Task-aware Block Pruning with Output Distribution Signals for Large Language Models

Title

Task-aware Block Pruning with Output Distribution Signals for Large Language Models

Authors

Song-ha Jo, Youngrok Ko, Sang-goo Lee, Jinseok Seol

Details

Published on
2026-03-24
Published in
The 19th Conference of the European Chapter of the Association for Computational Linguistics

Abstract

Large language models (LLMs) provide excellent performance, but their practical deployment is limited by significant inference costs.
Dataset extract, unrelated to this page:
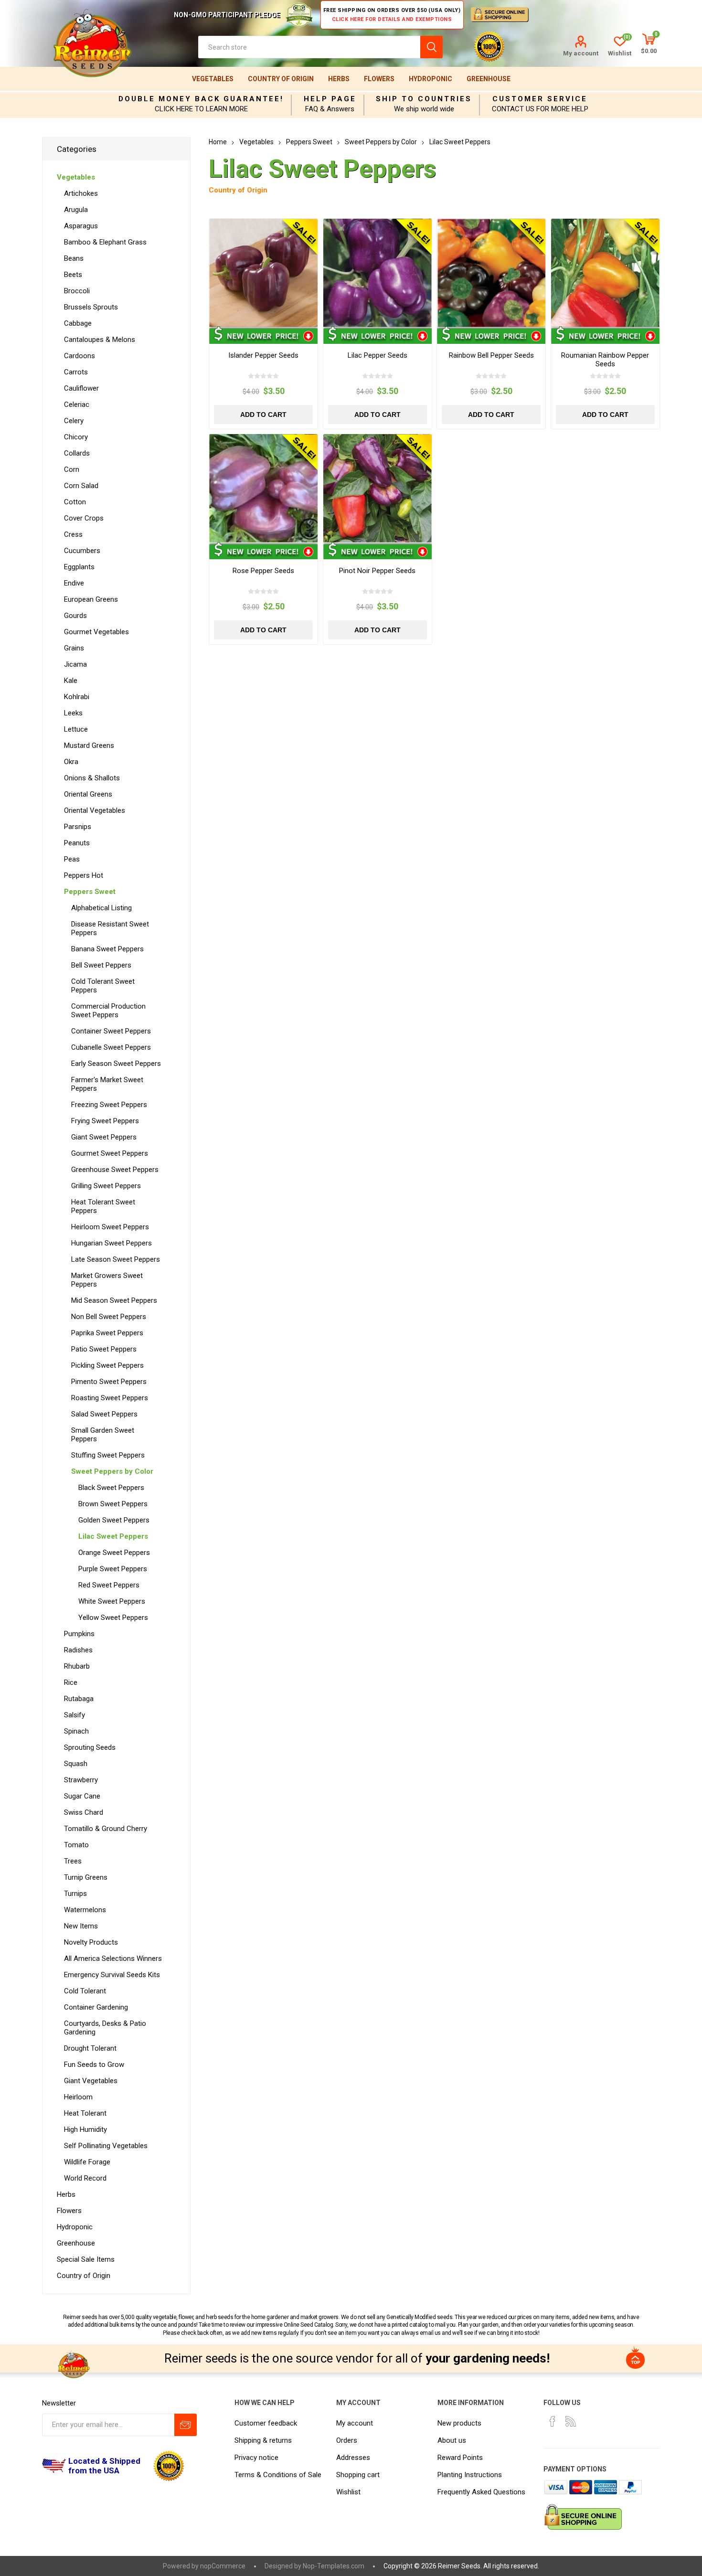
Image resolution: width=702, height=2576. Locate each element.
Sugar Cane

In particular, the large model size results in high computational overhead, increased memory usage, and slow inference latency during auto-regressive decoding. To mitigate these inference-time inefficiencies while preserving model structure, block pruning has emerged as a practical solution by reducing the number of executed transformer blocks during inference. By operating at a structural level, block pruning can effectively reduce latency without disrupting architectural coherence. However, existing methods typically rely on representation similarity or computationally expensive sensitivity analyses to estimate block importance, thereby neglecting task-aware model behavior. To address this limitation, we introduce Task-aware Block Pruning (TaBP), a novel pruning approach that directly captures task-specific inference dynamics by quantifying block-level uncertainty from statistics of each block’s early-exited output distribution on a calibration dataset. Since output distributions reflect the model’s confidence and decision uncertainty conditioned on downstream tasks, these statistics provide a principled signal for identifying blocks that are less critical for task performance. Here, we introduce a novel block-pruning method that quantifies block-level uncertainty by measuring statistics on each block's early-exited output distribution on a calibration dataset, in order to identify prunable blocks. Extensive experiments demonstrate that TaBP preserves downstream task performance while substantially reducing inference latency and computational cost, without relying on cost-heavy sensitivity analyses.